Nous provoquons les sons : au départ en restant sur la thématique de l’eau, nous marchons dans les flaques avec Natacha pendant que Florent enregistre les clapotis de nos chaussures… Ce son est plutôt musical et ne ressemble plus à l’aléatoire de l’écoulement. Soudain entre en compte les sons parasites. Une femme qui marche avec ses talons, une porte qui claque, une femme qui parle tout haut, viennent s’additionner à nos prises de son. Alors nous décidons d’enregistrer des voix, de capter des conversations, de suivre les gens avec le plus de discrétion possible. Nous nous dirigeons vers le marché de Noël. Nous ne passons pas inaperçus avec notre attirail, mais au moins la foule nous permet plus de discrétion. De jolies conversations sont dans la boîte !
« Et comment va la petite ? Oui ! La petite, elle est adorable. »
« Alors moi j’ai fait une purée, mais pas… pas de pomme de terre ! »
« Alors je voudrais… Une ganache. » …
Notre retour vers l’école fut marqué aussi par quelques filatures de conversations, pas toujours évidentes (mais tellement amusantes) ! Conversations du quotidien détournées ensuite dans notre montage, plus humoristique que prévu.
Le deuxième jour était donc consacré au tri et sélections, puis au montage de nos rushes. Chacun de nos sons ont du être classés sur une fiche descriptive ; fiches par la suite choisies et utilisées par nos camarades pour leurs montages vidéo.
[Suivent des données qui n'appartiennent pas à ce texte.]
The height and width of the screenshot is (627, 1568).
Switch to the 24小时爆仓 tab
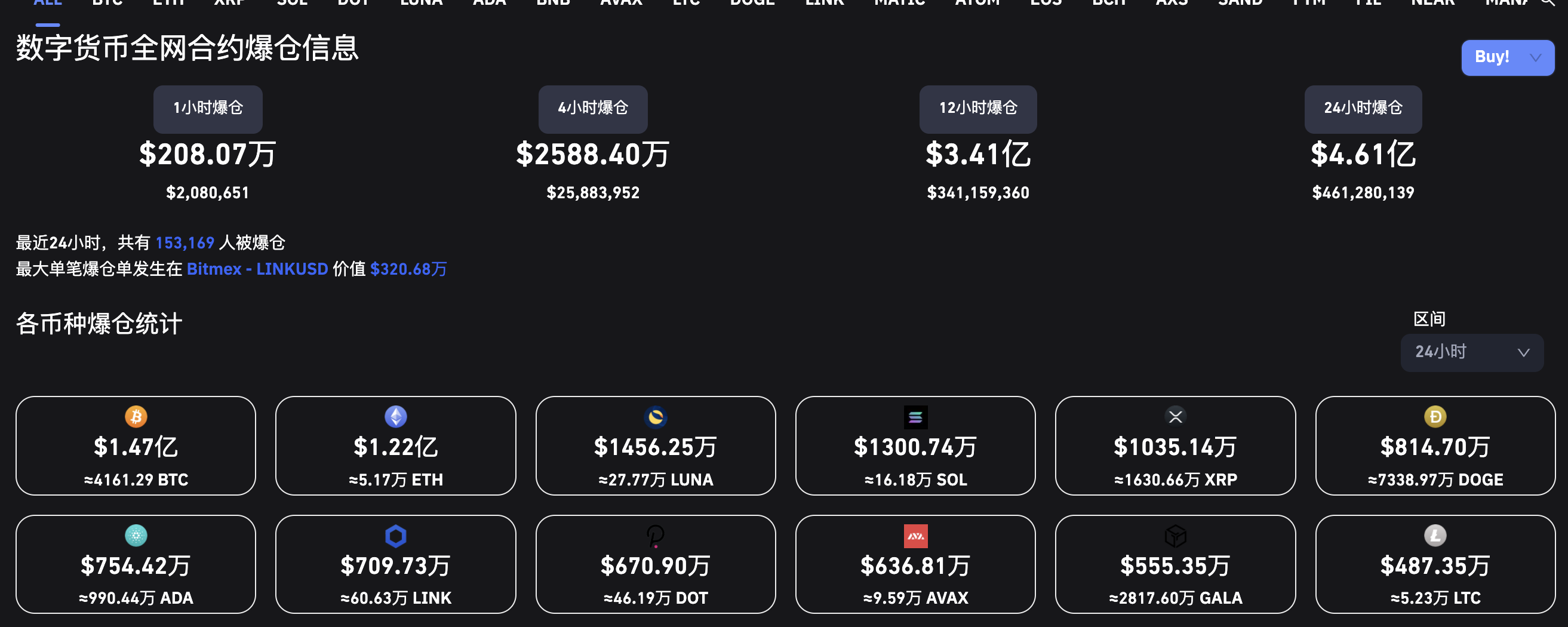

Pour le montage, les rushes des voix nous plaisaient pour leur côté décalé, incompréhensibles par la découpe ; et les bruits d’eau par leur simplicité et leur poésie évidente. Nous avons donc décidés de réunir les deux types de sons, en les superposant. Une évolution cependant existe : l’intensité du son de l’eau s’amplifie à mesure que les paroles se répètent et se rythment, puis la pression redescend. Les voix sont de plus en plus découpées pour sélectionner uniquement le morceau préféré, par l’intonation ou le mot.
Le mélange des sujets crée une confusion totale sur le sens (tout cela n’a réellement plus de sens), devient de plus en plus agressif dans les quelques propos discernés et par la répétition mécanique des mêmes sons, et par-dessus tout ajoute une note d’humour au second degré. La prise en main du logiciel ProTools fut une découverte intéressante, mais parfois trop technique, nous nous sommes sentis dépassés par les possibilités que représente un montage sonore. Pour ma part, je me sentais bien loin d’avoir pu tout expérimenter sur l’espace de ces deux jours. Ce fut une mise en bouche sur le son agréable, mais trop courte pour être pleinement appréciée.